I’m trying to collect all the study-plan questions under this tag. All dynamic programming questions go under this other tag.

Tribonacci (Leetcode Dynamic Programming Study Plan)

We meet again. Our second question in the study plan is the question on how to compute the n-th tribonacci (a pun off of “fibonacci”) number. Again I am not sure if we should really use this to teach dynamic programming! We’re just practicing the array tables.

In truth I don’t have much to say. This definitely is able to be done after solving the first question. I am a fan of these sort of “very basic extensions” to previous questions to help the student drive home the idea. I just went with the table approach this time.

I suppose it’s interesting that the question is articulated slightly differently in the codewars question. There is something a bit more general there; I prefer the specificity if I were using this question in a classroom or review setting. Maybe as a side-note, or a “quick” homework question, would be to further extend to these sort of signatures.

Anyways, here’s the solution:

class Solution:
    def tribonacci(self, n: int) -> int:
        a = [0, 1, 1]
        if n < 3: return a[n]
        for i in range(3, n+1):
            a.append(a[i-3]+a[i-2]+a[i-1])
        return a[-1]

Fibonacci (Leetcode Dynamic Programming Study Plan)

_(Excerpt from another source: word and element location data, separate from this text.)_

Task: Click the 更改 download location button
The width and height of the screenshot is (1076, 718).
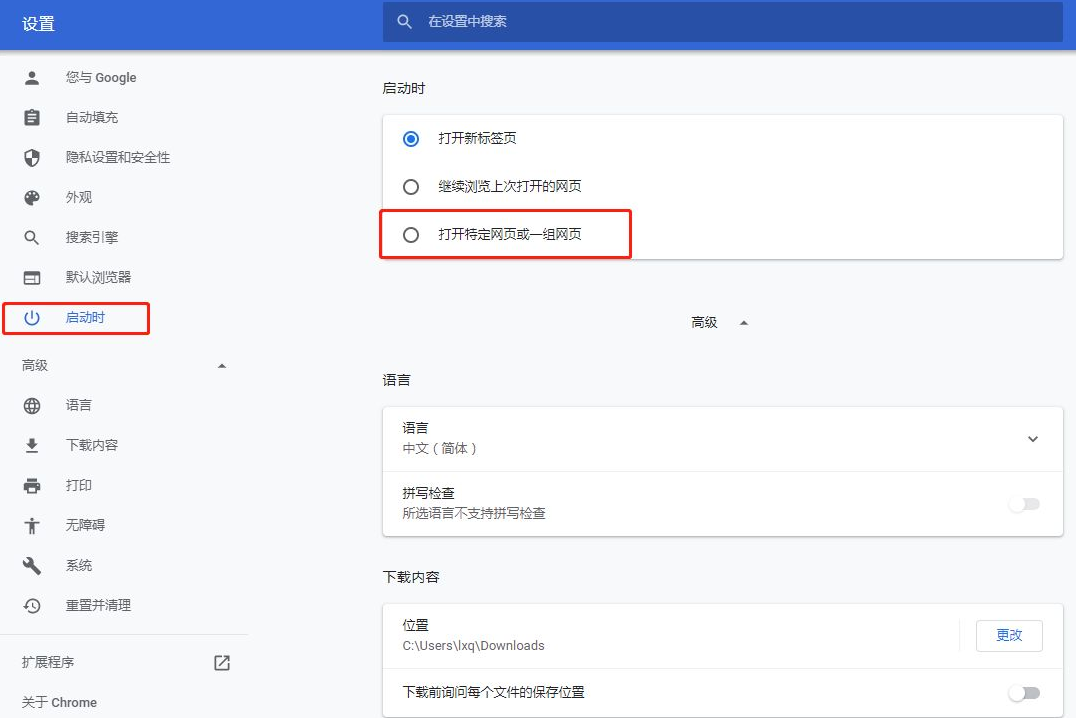Action: pos(1008,635)
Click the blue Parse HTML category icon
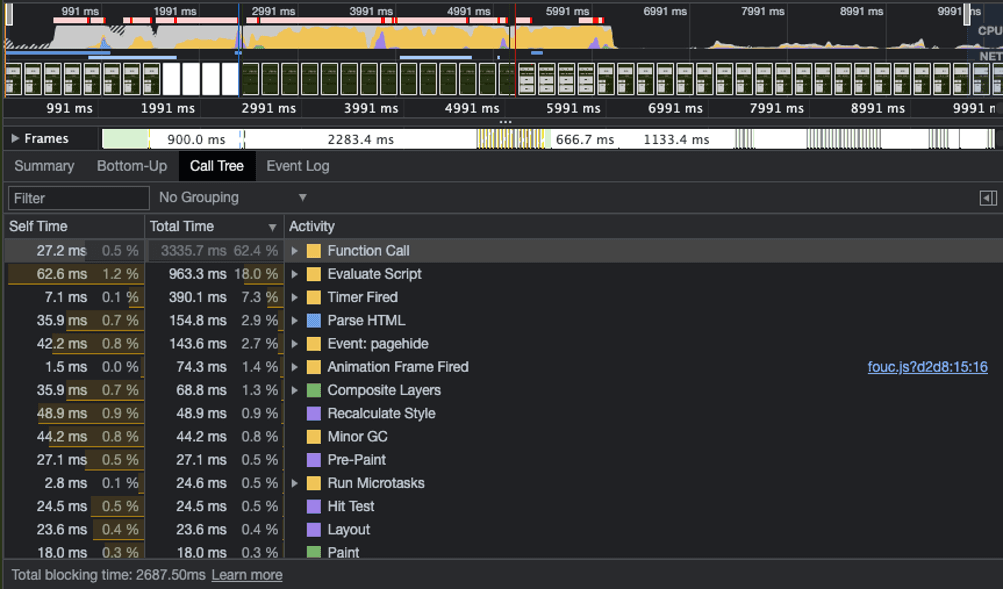1004x590 pixels. [314, 321]
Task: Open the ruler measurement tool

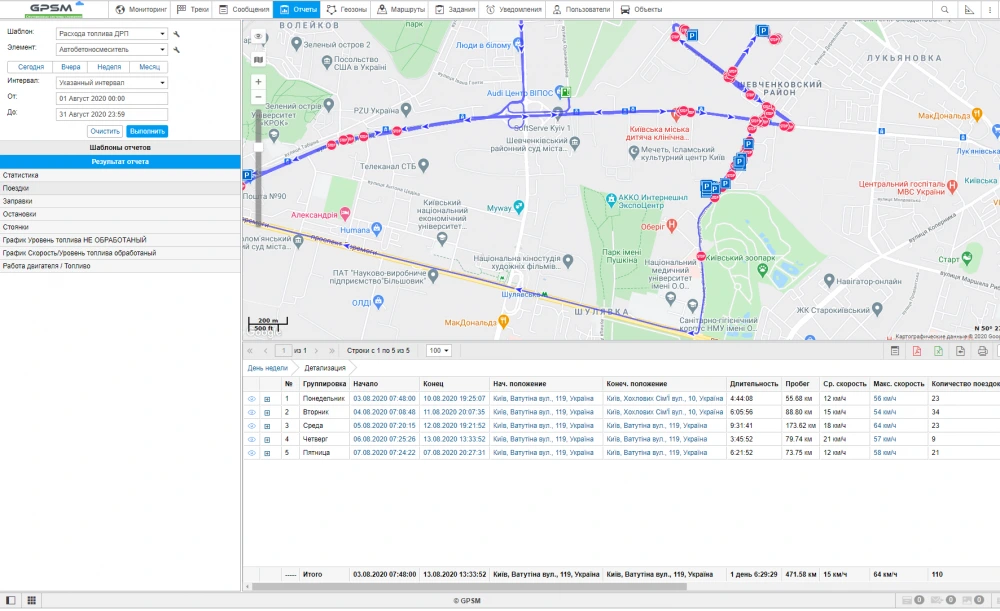Action: [969, 9]
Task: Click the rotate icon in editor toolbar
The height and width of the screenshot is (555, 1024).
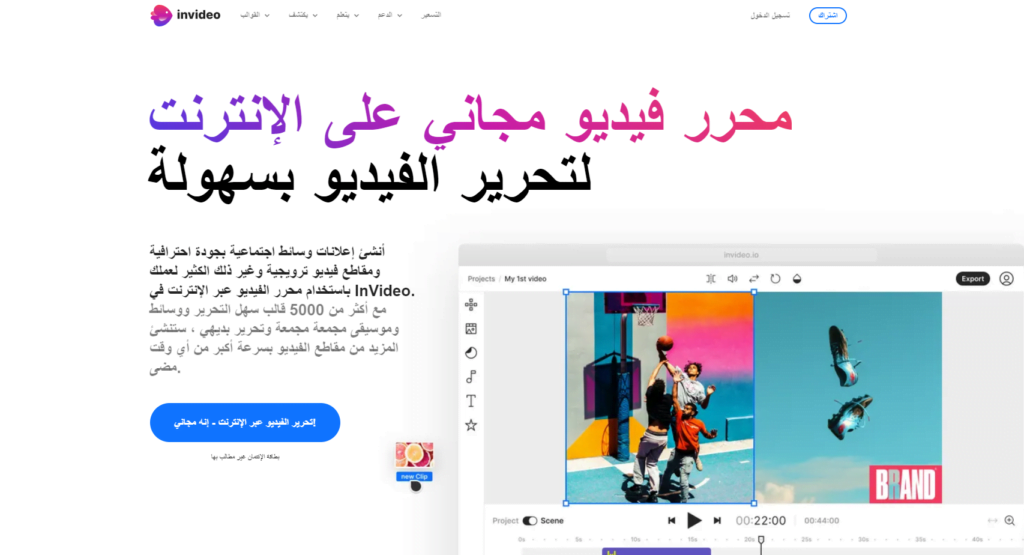Action: coord(775,279)
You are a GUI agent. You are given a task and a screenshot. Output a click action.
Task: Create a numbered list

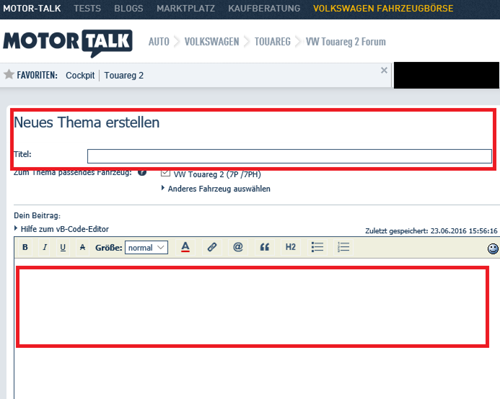click(343, 247)
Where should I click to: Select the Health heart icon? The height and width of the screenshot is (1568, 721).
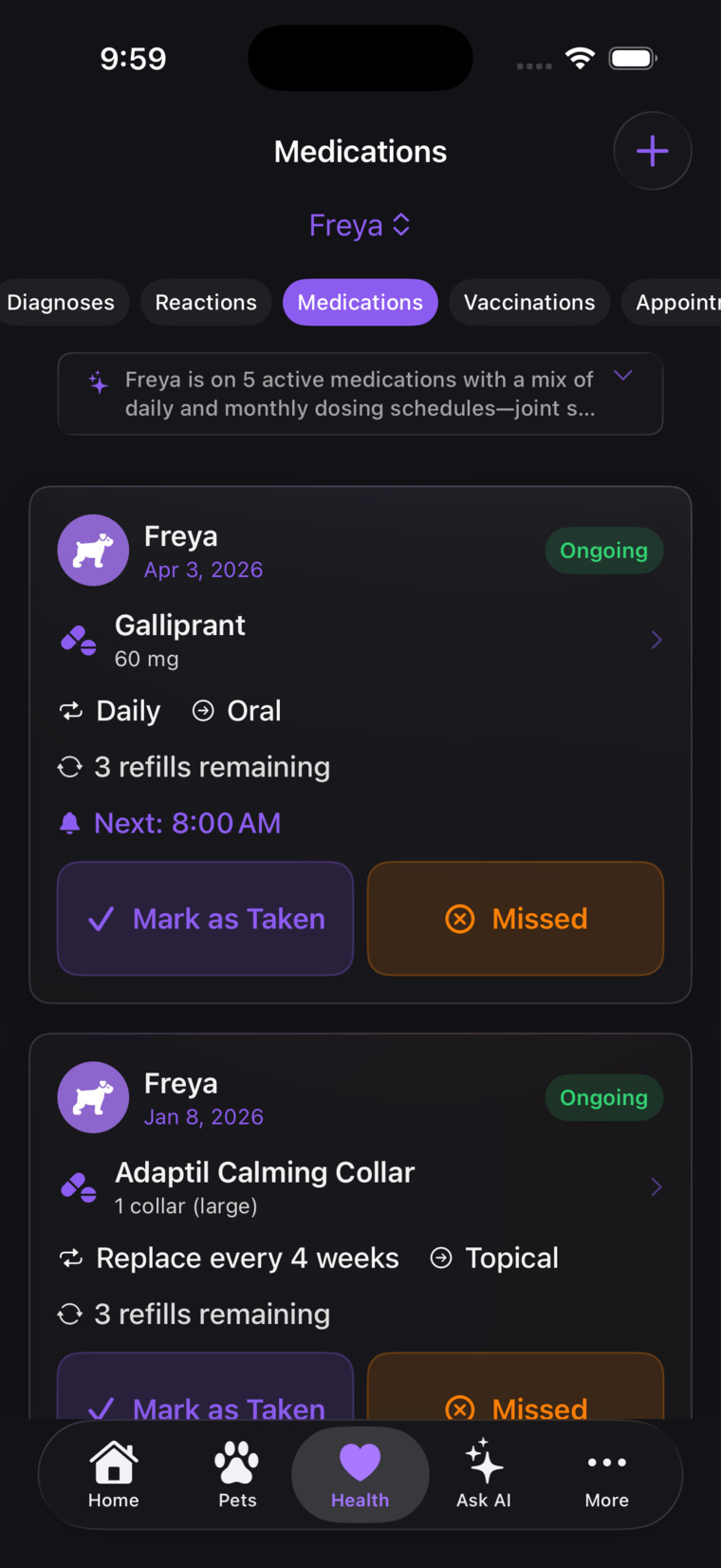tap(360, 1463)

I’m changing up the format. I’m going to be going through a so-called “Leetcode Study Plan”, in particular the one on dynamic programming, and see how it compares to what I’d do for teaching this topic. I will “just” be solving the problems as with my other posts here, but I’ll hopefully be finding good notes to fulfill a larger write-up of how one might, or might not, use this to help their students.

Findings

To be honest, I don’t think this is off to a great start with Fibonacci. I suppose it’s nice to use arrays to compute intermediate values, but the recurrence here is meaningfully simpler than what comes up in “real” (or at least the hard) dynamic programming problems. In particular, we don’t choose from a collection of solved subproblems, we always know we’ll use the n-1 and n-2 solutions to create the n solution.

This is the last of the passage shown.